Combining active learning and semi-supervised learning to construct SVM classifier

  • Authors:
  • Yan Leng;Xinyan Xu;Guanghui Qi

  • Affiliations:
  • College of Physics and Electronics, Shandong Normal University, Ji'nan 250014, China;Department of Computer Science and Technology, Shandong College of Electronic Technology, Ji'nan 250200, China;Department of Mechanical Engineering, Shandong Jiaotong University, Ji'nan 250023, China

  • Venue:
  • Knowledge-Based Systems
  • Year:
  • 2013

Quantified Score

Hi-index 0.00

Visualization

Abstract

One key issue for most classification algorithms is that they need large amounts of labeled samples to train the classifier.
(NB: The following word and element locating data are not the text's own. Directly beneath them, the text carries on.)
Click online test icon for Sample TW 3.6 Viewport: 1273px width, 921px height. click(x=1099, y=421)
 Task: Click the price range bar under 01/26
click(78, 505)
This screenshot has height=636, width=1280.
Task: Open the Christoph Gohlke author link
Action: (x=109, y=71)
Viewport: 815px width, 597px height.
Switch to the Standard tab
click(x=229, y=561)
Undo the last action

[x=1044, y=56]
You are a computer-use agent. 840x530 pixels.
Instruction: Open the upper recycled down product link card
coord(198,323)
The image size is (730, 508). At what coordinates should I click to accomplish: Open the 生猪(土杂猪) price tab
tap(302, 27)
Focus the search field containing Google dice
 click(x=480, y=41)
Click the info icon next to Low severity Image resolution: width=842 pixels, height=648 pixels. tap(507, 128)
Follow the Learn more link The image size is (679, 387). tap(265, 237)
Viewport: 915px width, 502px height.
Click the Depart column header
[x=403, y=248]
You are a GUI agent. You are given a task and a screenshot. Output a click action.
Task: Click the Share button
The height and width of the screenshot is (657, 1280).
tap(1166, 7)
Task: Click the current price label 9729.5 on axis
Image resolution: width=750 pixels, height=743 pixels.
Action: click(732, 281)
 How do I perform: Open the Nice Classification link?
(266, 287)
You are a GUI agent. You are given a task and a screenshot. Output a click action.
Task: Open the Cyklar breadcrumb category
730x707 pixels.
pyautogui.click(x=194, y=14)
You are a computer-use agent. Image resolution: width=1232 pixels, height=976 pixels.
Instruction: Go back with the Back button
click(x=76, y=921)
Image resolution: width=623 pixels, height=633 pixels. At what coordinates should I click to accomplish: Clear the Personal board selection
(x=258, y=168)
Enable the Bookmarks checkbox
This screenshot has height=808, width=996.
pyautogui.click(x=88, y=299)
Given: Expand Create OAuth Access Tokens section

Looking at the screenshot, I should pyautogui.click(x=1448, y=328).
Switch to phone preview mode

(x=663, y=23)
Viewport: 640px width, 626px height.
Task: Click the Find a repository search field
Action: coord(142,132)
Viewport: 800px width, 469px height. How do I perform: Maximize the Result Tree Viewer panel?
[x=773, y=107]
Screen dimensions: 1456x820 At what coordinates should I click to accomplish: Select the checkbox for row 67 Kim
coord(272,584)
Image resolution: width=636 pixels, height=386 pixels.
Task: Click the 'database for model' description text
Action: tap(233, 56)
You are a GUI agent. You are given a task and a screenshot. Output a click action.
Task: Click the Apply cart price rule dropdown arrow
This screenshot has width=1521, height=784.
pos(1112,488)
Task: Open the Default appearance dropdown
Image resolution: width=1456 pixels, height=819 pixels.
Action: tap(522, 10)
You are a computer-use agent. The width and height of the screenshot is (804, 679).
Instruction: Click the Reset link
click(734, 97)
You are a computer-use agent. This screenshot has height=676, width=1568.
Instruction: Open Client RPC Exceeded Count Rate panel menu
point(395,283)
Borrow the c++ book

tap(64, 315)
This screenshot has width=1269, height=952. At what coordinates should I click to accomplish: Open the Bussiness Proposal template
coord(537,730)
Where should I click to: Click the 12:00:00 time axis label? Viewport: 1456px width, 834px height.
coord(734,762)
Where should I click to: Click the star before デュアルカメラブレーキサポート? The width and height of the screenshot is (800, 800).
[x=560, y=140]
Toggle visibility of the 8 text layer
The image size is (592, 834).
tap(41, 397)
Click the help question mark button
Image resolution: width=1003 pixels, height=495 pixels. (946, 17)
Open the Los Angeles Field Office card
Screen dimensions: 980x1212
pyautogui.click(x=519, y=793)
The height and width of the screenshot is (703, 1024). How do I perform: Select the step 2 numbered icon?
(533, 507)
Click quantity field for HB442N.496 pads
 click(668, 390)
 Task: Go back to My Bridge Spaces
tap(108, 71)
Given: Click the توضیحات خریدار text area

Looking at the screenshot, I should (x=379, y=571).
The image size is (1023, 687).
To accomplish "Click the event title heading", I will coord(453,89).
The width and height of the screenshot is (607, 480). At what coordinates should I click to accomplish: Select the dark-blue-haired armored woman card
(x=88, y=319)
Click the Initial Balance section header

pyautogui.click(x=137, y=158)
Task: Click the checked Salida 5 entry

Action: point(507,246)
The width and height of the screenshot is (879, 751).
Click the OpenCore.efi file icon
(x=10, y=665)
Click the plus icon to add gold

Since manual labeling is time consuming, researchers have proposed technologies of active learning and semi-supervised learning to reduce manual labeling workload. There is a certain degree of complementarity between active learning and semi-supervised learning, and therefore some researches combine them to further reduce manual labeling workload. However, researches on combining active learning and semi-supervised learning for SVM classifier are rare. Of numerous SVM active learning algorithms, the most popular is the one that queries the sample closest to the current classification hyperplane in each iteration, which is denoted as SVM"A"L in this paper. Realizing that SVM"A"L is only interested in samples that are more likely to be on the class boundary, while ignoring the usage of the rest large amounts of unlabeled samples, this paper designs a semi-supervised learning algorithm to make full use of the rest non-queried samples, and further forms a new active semi-supervised SVM algorithm. The proposed active semi-supervised SVM algorithm uses active learning to select class boundary samples, and semi-supervised learning to select class central samples, for class central samples are believed to better describe the class distribution, and to help SVM"A"L finding the boundary samples more precisely. In order not to introduce too many labeling errors when exploring class central samples, the label changing rate is used to ensure the reliability of the predicted labels. Experimental results show that the proposed active semi-supervised SVM algorithm performs much better than the pure SVM active learning algorithm, and thus can further reduce manual labeling workload.